Re: [PATCH 03/15] mm/hmm: HMM should have a callback before MM is destroyed v2
From: John Hubbard
Date: Wed Mar 21 2018 - 18:16:12 EST
On 03/21/2018 11:03 AM, Jerome Glisse wrote:
> On Tue, Mar 20, 2018 at 09:14:34PM -0700, John Hubbard wrote:
>> On 03/19/2018 07:00 PM, jglisse@xxxxxxxxxx wrote:
>>> From: Ralph Campbell <rcampbell@xxxxxxxxxx>
<snip>
>> Hi Jerome,
>>
>> This presents a deadlock problem (details below). As for solution ideas,
>> Mark Hairgrove points out that the MMU notifiers had to solve the
>> same sort of problem, and part of the solution involves "avoid
>> holding locks when issuing these callbacks". That's not an entire
>> solution description, of course, but it seems like a good start.
>>
>> Anyway, for the deadlock problem:
>>
>> Each of these ->release callbacks potentially has to wait for the
>> hmm_invalidate_range() callbacks to finish. That is not shown in any
>> code directly, but it's because: when a device driver is processing
>> the above ->release callback, it has to allow any in-progress operations
>> to finish up (as specified clearly in your comment documentation above).
>>
>> Some of those operations will invariably need to do things that result
>> in page invalidations, thus triggering the hmm_invalidate_range() callback.
>> Then, the hmm_invalidate_range() callback tries to acquire the same
>> hmm->mirrors_sem lock, thus leading to deadlock:
>>
>> hmm_invalidate_range():
>> // ...
>> down_read(&hmm->mirrors_sem);
>> list_for_each_entry(mirror, &hmm->mirrors, list)

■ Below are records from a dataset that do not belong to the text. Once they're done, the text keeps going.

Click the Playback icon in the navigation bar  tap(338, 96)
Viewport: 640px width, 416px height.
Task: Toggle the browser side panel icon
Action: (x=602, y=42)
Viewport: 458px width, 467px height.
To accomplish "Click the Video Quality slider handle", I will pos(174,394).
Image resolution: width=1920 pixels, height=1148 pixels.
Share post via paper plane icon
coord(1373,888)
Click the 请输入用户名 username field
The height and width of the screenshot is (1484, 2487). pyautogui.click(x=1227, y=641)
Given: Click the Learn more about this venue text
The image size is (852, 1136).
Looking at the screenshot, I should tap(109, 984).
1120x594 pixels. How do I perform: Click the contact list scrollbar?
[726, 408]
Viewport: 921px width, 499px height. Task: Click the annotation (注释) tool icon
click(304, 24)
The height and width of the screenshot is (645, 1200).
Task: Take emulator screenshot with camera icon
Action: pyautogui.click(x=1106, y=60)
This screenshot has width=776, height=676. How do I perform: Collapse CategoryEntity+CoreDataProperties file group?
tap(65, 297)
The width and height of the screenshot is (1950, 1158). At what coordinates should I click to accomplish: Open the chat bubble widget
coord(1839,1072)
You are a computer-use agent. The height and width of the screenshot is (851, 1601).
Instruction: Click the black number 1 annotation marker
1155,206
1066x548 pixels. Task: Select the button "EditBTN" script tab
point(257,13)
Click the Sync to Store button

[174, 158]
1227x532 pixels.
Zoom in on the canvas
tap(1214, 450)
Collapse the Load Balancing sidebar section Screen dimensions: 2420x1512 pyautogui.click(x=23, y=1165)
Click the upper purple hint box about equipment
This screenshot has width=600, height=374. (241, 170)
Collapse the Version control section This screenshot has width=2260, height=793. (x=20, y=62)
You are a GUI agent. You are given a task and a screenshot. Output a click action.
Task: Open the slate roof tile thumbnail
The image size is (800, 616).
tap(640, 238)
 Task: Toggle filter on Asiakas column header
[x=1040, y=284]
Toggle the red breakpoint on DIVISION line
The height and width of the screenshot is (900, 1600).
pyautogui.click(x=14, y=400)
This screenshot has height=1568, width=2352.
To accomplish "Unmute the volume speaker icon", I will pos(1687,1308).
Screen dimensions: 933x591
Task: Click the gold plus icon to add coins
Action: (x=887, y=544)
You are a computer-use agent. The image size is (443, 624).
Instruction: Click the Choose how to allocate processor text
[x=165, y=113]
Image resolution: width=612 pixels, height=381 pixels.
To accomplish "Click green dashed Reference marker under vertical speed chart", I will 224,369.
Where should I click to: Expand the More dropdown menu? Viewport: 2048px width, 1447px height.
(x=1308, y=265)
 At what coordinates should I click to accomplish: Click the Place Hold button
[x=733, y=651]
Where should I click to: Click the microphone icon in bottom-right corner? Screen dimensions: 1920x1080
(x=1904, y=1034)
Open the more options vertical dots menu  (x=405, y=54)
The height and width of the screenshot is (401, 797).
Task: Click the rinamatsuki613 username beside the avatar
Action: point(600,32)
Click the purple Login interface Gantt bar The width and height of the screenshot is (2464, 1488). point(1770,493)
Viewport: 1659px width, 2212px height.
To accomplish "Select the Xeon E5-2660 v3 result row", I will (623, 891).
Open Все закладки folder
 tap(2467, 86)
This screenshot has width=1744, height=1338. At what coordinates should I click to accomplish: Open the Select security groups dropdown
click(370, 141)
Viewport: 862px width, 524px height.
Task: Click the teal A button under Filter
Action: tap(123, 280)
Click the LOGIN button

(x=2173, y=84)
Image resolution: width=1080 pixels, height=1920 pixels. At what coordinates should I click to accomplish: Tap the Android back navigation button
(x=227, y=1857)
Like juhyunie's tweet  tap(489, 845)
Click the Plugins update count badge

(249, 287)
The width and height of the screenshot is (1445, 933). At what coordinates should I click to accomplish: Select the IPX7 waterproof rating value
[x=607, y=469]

>> mirror->ops->sync_cpu_device_pagetables(mirror, action,
>> start, end);
>> up_read(&hmm->mirrors_sem);
>
> That is just illegal, the release callback is not allowed to trigger
> invalidation all it does is kill all device's threads and stop device
> page fault from happening. So there is no deadlock issues. I can re-
> inforce the comment some more (see [1] for example on what it should
> be).
That rule is fine, and it is true that the .release callback will not
directly trigger any invalidations. However, the problem is in letting
any *existing* outstanding operations finish up. We have to let
existing operations "drain", in order to meet the requirement that
everything is done when .release returns.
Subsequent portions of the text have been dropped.